[Pixel coordinate grounding data]
────────────────────

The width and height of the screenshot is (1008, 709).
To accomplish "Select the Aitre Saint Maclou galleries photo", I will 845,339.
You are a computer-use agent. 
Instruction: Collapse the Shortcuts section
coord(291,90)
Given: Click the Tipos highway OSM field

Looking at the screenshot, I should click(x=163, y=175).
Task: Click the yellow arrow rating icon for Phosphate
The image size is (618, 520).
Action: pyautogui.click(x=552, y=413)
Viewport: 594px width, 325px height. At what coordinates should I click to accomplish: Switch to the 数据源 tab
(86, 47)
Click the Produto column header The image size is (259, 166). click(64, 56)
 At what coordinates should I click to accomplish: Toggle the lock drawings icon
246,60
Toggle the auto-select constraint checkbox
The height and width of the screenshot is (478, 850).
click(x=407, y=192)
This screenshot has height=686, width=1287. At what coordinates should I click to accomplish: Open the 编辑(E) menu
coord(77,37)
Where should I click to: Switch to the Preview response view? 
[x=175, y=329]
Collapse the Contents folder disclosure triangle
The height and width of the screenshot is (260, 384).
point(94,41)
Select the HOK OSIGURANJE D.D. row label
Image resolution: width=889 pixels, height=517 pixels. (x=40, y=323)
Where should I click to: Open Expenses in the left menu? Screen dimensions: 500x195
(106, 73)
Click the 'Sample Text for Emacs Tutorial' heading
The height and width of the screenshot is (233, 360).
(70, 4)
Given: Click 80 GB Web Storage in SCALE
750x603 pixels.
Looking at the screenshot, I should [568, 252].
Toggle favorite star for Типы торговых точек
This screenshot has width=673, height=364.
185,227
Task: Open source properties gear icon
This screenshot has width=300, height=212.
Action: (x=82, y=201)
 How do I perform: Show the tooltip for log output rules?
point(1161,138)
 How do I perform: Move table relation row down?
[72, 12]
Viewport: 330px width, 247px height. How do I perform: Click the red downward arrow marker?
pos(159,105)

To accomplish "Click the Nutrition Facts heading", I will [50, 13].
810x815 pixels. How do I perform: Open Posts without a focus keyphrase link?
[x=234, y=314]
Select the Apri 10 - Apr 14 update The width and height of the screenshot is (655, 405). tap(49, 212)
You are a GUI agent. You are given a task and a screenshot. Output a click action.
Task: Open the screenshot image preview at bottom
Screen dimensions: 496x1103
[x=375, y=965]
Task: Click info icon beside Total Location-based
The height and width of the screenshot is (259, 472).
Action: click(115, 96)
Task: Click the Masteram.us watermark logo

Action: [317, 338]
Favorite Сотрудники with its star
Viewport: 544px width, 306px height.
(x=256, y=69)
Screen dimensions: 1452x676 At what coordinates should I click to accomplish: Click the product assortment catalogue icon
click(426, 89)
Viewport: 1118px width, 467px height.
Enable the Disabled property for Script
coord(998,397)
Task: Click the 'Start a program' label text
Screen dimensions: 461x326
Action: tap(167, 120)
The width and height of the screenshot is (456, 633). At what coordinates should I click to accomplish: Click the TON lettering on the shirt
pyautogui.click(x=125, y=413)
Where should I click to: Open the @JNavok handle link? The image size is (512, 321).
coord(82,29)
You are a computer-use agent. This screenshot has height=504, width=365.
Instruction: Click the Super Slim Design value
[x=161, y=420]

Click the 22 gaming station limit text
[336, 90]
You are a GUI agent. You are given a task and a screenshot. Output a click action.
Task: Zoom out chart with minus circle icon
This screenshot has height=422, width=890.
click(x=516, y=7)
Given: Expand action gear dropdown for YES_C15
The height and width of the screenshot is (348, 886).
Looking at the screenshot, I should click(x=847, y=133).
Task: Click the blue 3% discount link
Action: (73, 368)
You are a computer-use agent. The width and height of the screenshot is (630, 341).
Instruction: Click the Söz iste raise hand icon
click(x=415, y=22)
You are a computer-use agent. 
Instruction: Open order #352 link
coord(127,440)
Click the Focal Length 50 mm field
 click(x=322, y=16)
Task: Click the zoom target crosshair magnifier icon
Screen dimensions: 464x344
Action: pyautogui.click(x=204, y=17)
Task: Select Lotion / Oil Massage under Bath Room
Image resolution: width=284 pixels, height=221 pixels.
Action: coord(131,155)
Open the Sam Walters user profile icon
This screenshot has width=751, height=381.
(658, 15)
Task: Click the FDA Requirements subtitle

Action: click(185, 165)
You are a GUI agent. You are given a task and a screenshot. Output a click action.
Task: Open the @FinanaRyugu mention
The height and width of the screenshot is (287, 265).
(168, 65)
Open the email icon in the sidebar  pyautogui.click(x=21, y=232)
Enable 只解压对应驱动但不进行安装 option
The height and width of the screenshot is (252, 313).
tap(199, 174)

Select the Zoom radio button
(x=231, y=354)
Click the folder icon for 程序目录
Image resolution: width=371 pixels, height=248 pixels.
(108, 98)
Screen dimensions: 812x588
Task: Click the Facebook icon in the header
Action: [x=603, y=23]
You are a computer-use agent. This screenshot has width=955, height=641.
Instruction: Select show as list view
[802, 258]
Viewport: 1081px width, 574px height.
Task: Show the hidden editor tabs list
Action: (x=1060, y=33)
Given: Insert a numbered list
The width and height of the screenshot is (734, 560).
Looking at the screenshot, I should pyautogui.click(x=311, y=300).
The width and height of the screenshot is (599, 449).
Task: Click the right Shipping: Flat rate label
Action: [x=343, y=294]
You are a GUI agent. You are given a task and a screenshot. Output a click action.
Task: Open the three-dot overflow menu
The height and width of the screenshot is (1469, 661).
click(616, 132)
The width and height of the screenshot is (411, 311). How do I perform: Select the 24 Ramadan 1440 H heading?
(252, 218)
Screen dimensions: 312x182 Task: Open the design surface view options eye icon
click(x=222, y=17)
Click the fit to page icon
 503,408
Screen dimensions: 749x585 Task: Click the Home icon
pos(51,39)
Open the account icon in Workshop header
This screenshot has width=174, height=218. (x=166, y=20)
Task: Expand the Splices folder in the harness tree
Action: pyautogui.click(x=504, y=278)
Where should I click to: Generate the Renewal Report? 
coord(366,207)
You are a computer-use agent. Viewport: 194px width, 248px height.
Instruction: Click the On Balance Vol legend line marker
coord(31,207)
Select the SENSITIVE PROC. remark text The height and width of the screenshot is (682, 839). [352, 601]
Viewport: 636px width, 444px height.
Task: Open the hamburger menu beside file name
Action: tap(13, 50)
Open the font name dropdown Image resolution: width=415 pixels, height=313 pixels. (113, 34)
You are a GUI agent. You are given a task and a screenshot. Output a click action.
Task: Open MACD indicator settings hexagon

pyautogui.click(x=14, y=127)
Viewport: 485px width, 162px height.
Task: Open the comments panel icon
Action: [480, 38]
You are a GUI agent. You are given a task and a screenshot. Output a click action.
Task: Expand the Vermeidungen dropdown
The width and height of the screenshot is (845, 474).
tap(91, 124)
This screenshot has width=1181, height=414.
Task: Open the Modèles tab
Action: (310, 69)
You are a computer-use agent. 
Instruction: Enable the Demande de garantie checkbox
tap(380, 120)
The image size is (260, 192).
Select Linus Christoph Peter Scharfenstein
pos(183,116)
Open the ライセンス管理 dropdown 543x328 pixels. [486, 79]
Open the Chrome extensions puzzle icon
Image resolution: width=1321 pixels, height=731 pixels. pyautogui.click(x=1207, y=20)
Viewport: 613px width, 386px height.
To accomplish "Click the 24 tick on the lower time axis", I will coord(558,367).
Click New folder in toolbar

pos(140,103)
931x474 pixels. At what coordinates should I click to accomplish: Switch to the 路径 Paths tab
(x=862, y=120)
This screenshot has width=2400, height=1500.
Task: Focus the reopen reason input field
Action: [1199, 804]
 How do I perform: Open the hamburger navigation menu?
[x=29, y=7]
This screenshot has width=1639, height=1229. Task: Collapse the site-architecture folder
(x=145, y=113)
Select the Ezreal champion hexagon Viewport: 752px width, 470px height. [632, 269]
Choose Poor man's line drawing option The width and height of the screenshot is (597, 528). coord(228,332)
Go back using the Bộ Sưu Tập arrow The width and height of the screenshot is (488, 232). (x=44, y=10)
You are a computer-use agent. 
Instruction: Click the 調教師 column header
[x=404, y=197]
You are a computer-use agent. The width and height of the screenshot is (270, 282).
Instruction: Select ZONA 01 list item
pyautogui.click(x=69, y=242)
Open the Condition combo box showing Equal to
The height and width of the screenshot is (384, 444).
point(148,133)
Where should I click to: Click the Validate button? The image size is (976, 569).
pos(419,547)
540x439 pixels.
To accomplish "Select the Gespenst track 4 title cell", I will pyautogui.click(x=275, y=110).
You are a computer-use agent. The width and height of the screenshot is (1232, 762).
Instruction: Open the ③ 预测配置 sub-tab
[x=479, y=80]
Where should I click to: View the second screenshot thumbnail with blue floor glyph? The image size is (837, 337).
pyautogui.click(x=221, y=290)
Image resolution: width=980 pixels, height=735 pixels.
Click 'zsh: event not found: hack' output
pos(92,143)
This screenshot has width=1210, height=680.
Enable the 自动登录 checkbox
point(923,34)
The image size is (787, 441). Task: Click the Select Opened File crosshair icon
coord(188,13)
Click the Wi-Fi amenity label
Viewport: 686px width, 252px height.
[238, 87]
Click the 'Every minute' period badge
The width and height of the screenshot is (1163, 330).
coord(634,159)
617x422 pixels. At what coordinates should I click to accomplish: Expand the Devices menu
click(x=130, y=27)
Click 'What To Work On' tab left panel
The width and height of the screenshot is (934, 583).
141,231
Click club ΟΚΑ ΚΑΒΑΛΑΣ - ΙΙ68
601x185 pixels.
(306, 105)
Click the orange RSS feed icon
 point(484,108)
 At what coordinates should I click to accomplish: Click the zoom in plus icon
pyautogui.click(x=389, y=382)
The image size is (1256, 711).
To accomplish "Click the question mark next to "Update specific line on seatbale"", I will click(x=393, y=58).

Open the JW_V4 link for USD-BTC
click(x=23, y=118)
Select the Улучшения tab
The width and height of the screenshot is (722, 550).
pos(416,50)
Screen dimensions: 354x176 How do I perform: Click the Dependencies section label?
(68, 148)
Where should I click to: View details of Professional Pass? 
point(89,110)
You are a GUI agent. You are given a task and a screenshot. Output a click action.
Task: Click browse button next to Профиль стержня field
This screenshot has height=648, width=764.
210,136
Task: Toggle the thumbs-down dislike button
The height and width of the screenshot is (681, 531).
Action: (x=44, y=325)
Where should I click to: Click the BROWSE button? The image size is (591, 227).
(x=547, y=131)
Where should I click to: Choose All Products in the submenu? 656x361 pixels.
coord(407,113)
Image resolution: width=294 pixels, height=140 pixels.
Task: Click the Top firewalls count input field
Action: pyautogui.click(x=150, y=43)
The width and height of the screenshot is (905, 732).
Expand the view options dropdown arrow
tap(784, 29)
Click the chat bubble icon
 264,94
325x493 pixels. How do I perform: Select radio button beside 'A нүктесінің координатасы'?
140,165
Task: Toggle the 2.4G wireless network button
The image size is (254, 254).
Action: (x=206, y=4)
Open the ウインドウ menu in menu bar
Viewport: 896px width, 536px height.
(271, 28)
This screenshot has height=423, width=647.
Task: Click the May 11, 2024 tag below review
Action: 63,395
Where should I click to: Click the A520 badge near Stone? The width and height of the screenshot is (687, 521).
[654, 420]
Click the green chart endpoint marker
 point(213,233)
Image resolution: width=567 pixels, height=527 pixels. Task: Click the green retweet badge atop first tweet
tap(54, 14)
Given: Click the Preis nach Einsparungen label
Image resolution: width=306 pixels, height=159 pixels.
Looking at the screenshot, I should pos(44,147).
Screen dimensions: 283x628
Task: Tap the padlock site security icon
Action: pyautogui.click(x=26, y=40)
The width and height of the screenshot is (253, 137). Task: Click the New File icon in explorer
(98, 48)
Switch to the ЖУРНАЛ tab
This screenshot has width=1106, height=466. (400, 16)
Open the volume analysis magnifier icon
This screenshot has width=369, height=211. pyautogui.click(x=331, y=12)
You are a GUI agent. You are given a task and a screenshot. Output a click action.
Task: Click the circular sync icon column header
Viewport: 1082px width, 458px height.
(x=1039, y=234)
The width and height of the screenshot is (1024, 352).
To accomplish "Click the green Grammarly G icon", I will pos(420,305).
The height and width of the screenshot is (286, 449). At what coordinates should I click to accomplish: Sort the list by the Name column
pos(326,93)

────────────────────

- [ASSIGNMENT] For the word "will", say how many lines of the records above contain it. Reply with the number alone.

- [TASK ANSWER] 6